Leak enthüllt Pläne für Zukunft von EU-Migranten
Vom »Guardian« veröffentlichte Dokumente zeigen, wie die britische Regierung Einwanderung erschweren will
Ein 82 Seiten starker Entwurf des britischen Innenministeriums schlägt strenge Einwanderungsrestriktionen für EU-Migranten nach einem erfolgtem Brexit vor. Opposition und Wirtschaft zeigen sich entsetzt.
»Übernehmt wieder die Kontrolle«, hatte Brexit-Sprecher Dominic Cummings seinen Landsleuten im Abstimmungskampf zugerufen. Dieser Wunsch wird jetzt erhört. Ein noch nicht mit dem Kabinett abgestimmtes Papier beschreibt, wie britische Staatsbürger priorisiert und EU-Migranten nach Kräften ferngehalten werden sollen. Der Brexit soll zum 1. April 2019 vollzogen sein, dann soll eine zweijährige Übergangszeit eintreten. Ab 2021 heißt es: Britannien zuerst!
Die Kernpunkte des nun im linksliberalen »Guardian« veröffentlichten Dokuments lauten: Nach 2021 müssen EU-Einwanderer, die länger auf der Insel bleiben wollen, beim Innenministerium eine Sondergenehmigung beantragen. Besondere, bei britischen Arbeitnehmern fehlende Kenntnisse oder Beweise eines adäquaten Einkommens sollen nötig sein, um die Behörde zu überzeugen.
Ungelernte sollen möglichst ganz draußen bleiben, Familienzusammenführungen nur für Partner sowie Kinder unter 18 Jahren gelten. Jobsuchenden soll die Einreise nicht ohne weiteres möglich sein, sondern nur Menschen, die bereits einen Arbeitsplatz vorweisen können. Der Europäische Gerichtshof soll in Streitfällen nicht mehr zuständig sein. Zwar steht nirgendwo im Dokument: »EU-Arbeitnehmer schuldig bis zum Beweis des Gegenteils«, aber zwischen den Zeilen scheint dieses Prinzip durch.
Oppositionspolitiker meldeten sofort Widerspruch an. Die ehemalige Labour-Ministerin Yvette Cooper, Vorsitzende des Innenausschusses im Unterhaus, kritisierte, dass ein von den Regierenden selbst bestellter Bericht zum Thema nicht abgewartet wurde. Der Plan werde, so Cooper weiter, Diskussionen über einen Zugang zum Binnenmarkt nach dem Brexit unmöglich machen.

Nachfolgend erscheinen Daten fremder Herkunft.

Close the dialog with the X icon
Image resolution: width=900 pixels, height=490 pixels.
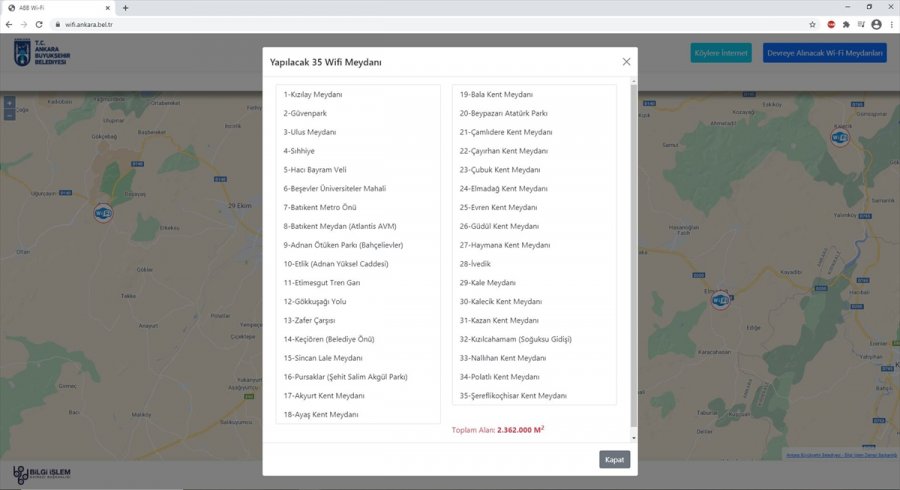[626, 62]

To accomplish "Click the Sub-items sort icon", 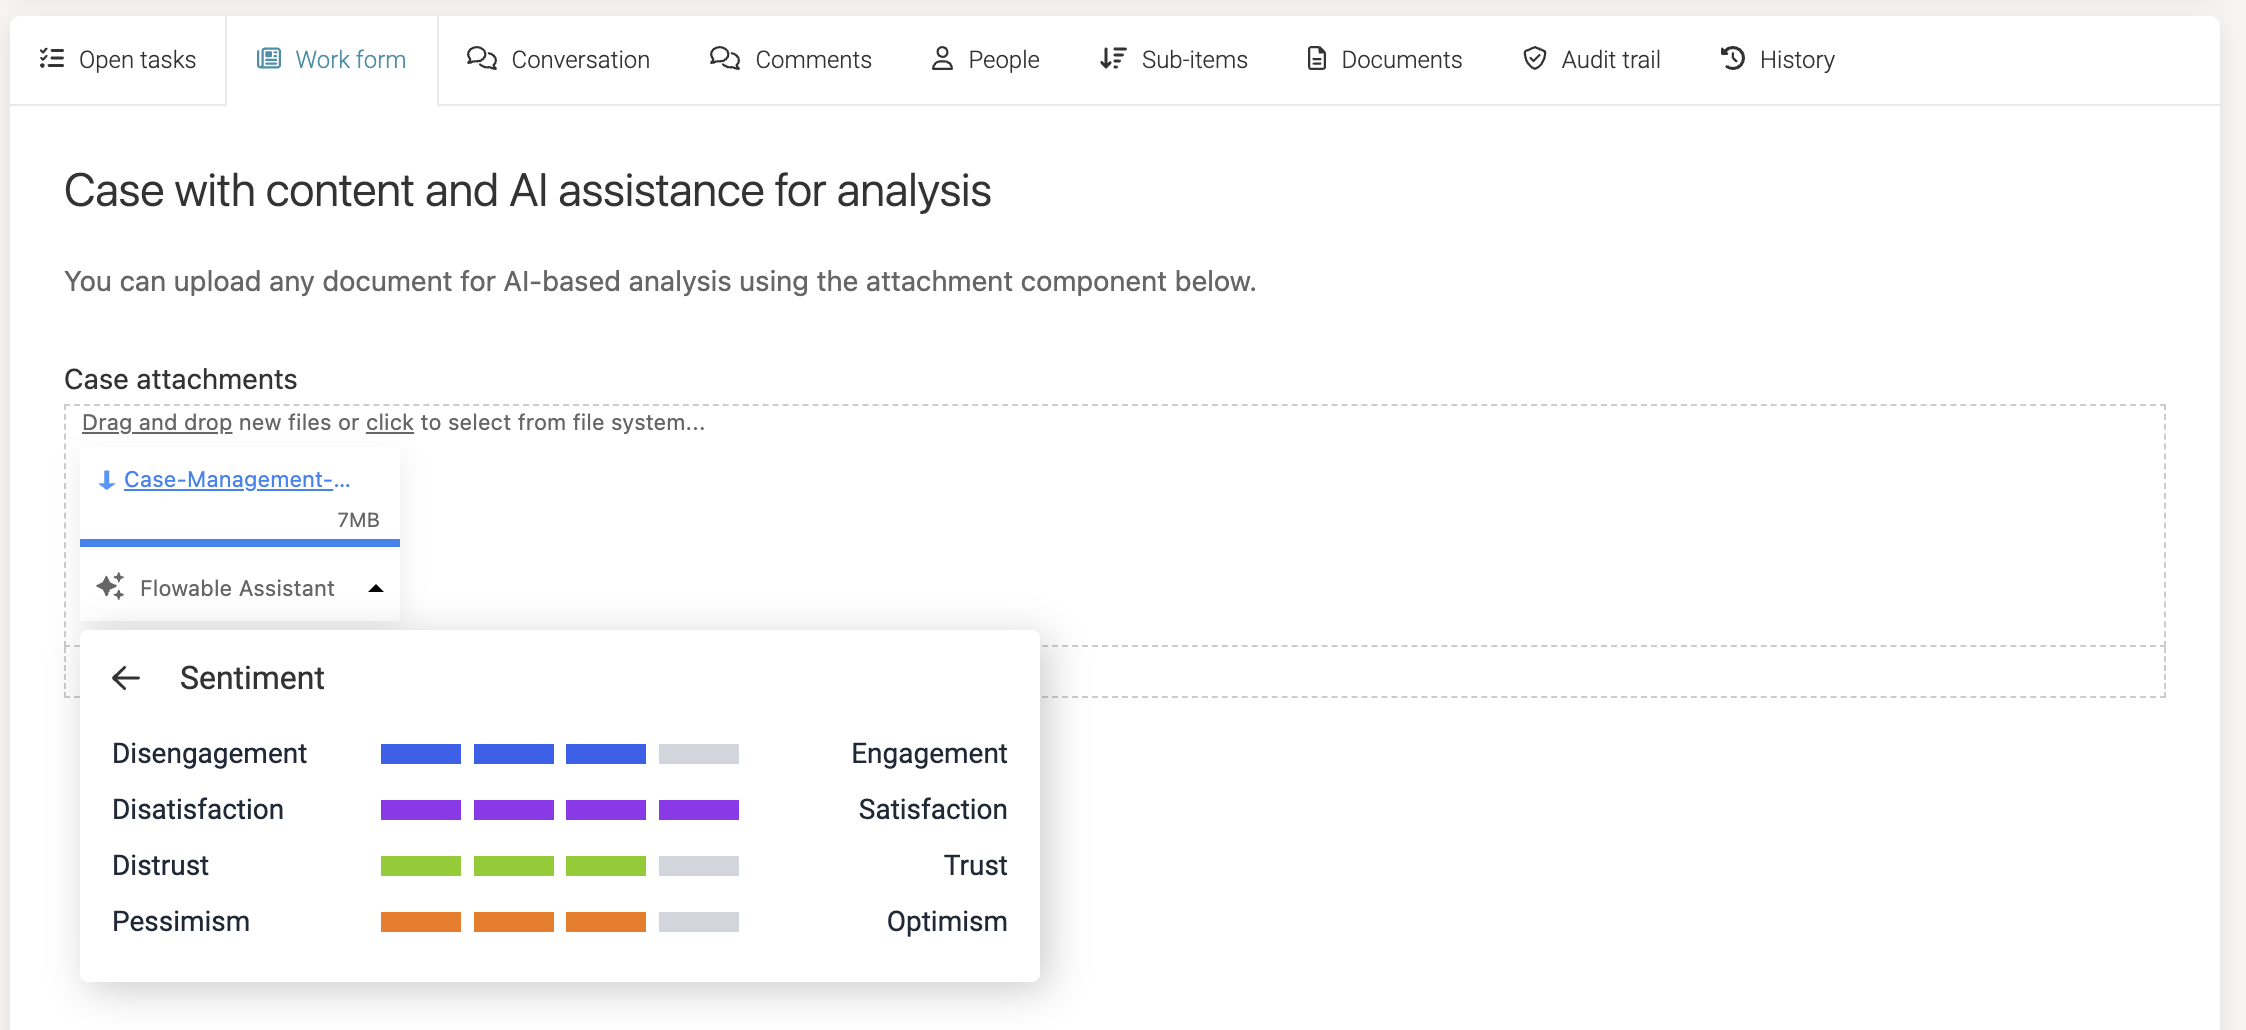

Londons Bürgermeister Sadiq Khan bezeichnete die Pläne als »Blaupause, um die Hauptstadt zu erdrosseln«. Ian Blackford, neuer Fraktionschef der Schottischen Nationalisten, wurde grundsätzlich: Migration sei nicht nur für die wirtschaftliche Stärke des Landes wesentlich, sondern leiste einen wichtigen Beitrag zur kulturellen Vielfalt. Dagegen beharrte Premierministerin May darauf, dass Kontrollen notwendig seien, damit britische Arbeitnehmer bei den Löhnen nicht benachteiligt würden. Dem widersprach Frances O’Grady, Vorsitzende des Gewerkschaftsdachverbandes TUC. Labours Schattenkabinett hingegen hielt sich mit Kritik zurück. Die innenpolitische Sprecherin Diane Abbott meinte nur, das Papier sei noch nicht offizielle Regierungspolitik.
Vertreter von Landwirtschaft und Gastronomie protestierten gegen die in Aussicht stehenden Restriktionen; bei Arbeitslosenzahlen um nur fünf Prozent bleibe die Mitarbeit von EU-Arbeitnehmern unerlässlich. Die Regierung bettelte daraufhin bei Industriellen um Unterstützung für ihre Brexit-Strategie. Positive Antworten darauf lassen bisher auf sich warten.